やること
[1] 病床再編の記事のうち、「日本医師会の横倉義武会長は4」から「を聴いた上で「要請」が可能となっている。」までの部分を、一字も変えずに書き写してください。
[2] 病床再編の記事によると、民間医療機関が過剰な医療機能に転換しようとする場合、知事は何ができますか。
[3] 病床再編の記事の最後の文に続けて、その先を書いてください。

本文
+ + + + +
日本医師会の横倉義武会長は4月26日の会見で、地域医療構想に沿って病床再編を進めるに当たり、民間医療機関に対しても都道府県知事の権限を強化すべきとする財務省の提言に対し、「非常に課題が多い」と牽制した。
地域医療構想に関する知事の権限については、医療機関が過剰な医療機能に転換しようとする場合、医療審議会の意見を聴いた上で、民間医療機関には中止の「要請」、公的医療機関には中止の「命令」ができる。非稼働病床の削減に関しても、公的医療機関には「命令」、民間医療機関には医療審議会の意見を聴いた上で「要請」が可能となっている。
+ + + + +
(スクリーンショットのグラウンディングデータ)
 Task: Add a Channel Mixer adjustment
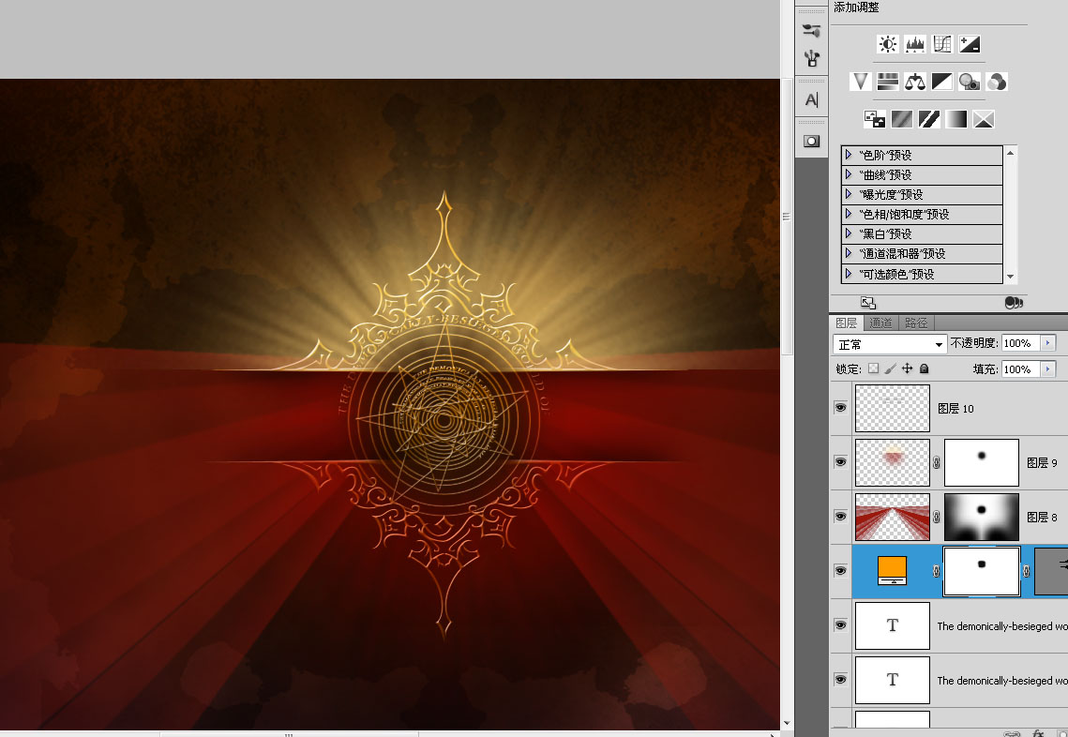[997, 83]
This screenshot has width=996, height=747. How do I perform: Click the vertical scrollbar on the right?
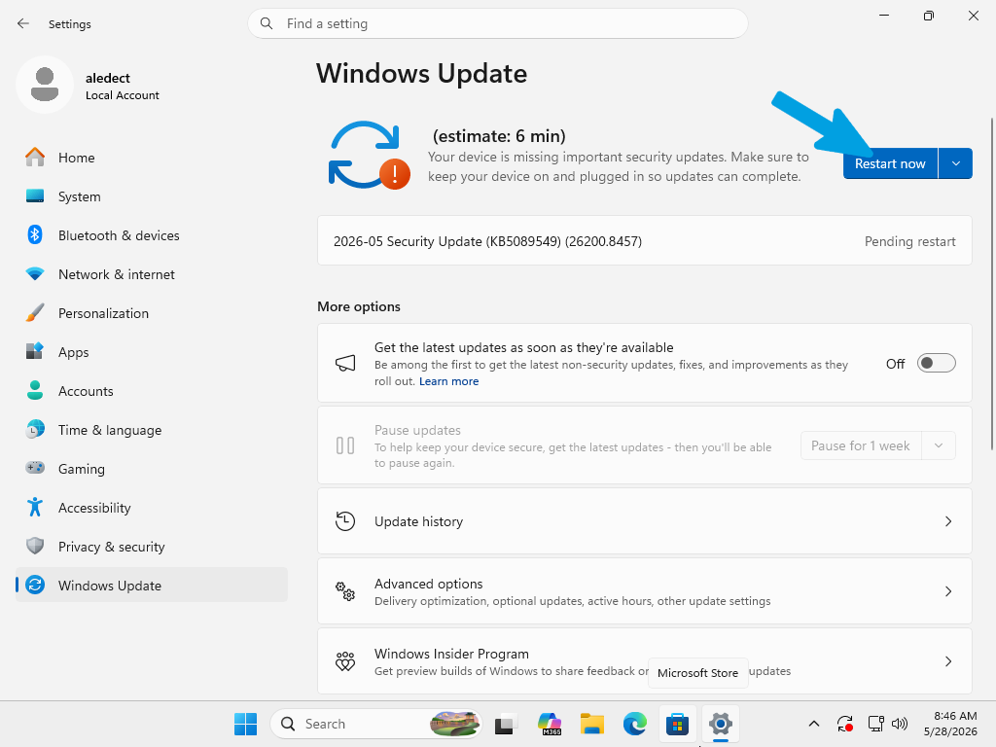pyautogui.click(x=991, y=284)
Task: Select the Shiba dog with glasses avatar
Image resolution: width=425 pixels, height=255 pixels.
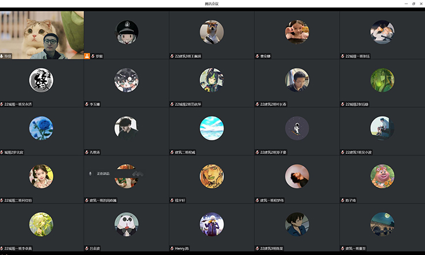Action: [x=212, y=32]
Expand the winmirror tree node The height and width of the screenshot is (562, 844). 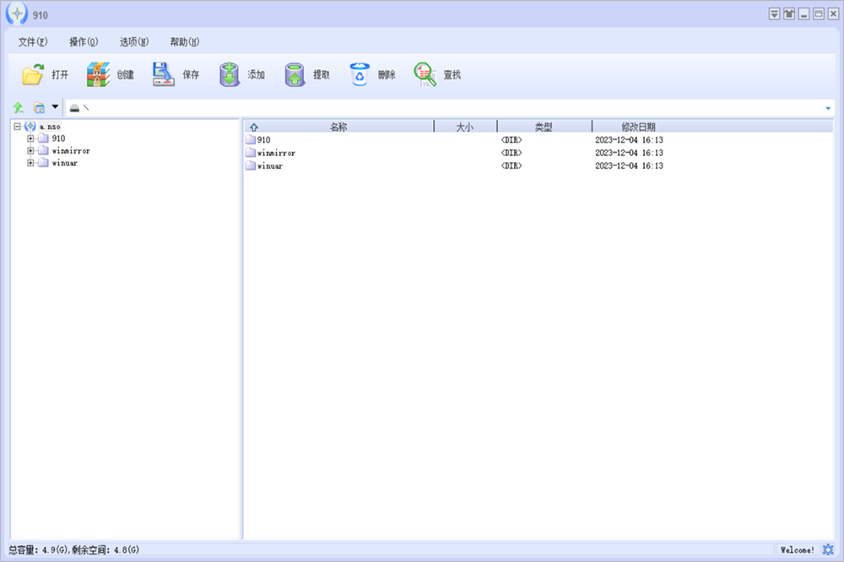pyautogui.click(x=31, y=151)
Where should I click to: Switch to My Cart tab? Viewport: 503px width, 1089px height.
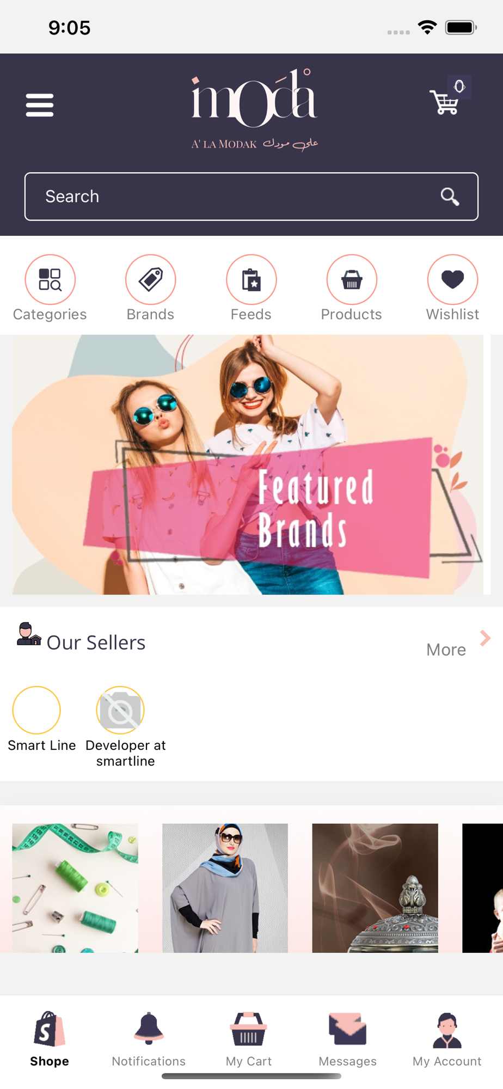[249, 1039]
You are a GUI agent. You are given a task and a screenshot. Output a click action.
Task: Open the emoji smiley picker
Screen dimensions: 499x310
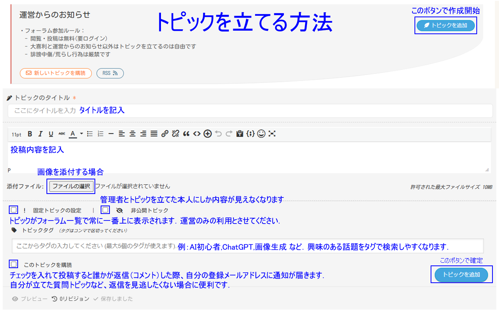(x=261, y=134)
+ + + + +
答えの一覧
[1]
日本医師会の横倉義武会長は4月26日の会見で、地域医療構想に沿って病床再編を進めるに当たり、民間医療機関に対しても都道府県知事の権限を強化すべきとする財務省の提言に対し、「非常に課題が多い」と牽制した。
地域医療構想に関する知事の権限については、医療機関が過剰な医療機能に転換しようとする場合、医療審議会の意見を聴いた上で、民間医療機関には中止の「要請」、公的医療機関には中止の「命令」ができる。非稼働病床の削減に関しても、公的医療機関には「命令」、民間医療機関には医療審議会の意見を聴いた上で「要請」が可能となっている。

[2] 医療審議会の意見を聴いた上で、中止の「要請」ができる。

[3]
財務省は20日の財政制度等審議会財政制度分科会で、民間医療機関の場合でも要請・勧告に従わない場合、病床単位で保険医療機関の指定取消を可能とするなど、「知事の権限をより実効的なものとしていくべき」と提言した。
会見で横倉氏は、「公的医療機関の非稼働病床の削減が先だ」とした上で、削減で浮いた補助金を社会保障の充実に使うべきとした。また、「都道府県が民間医療機関に閉鎖などを求めることになれば、憲法上の問題にもなる。軽々にすべきではない」と述べ、財務省の改革の方向性に懸念を示した。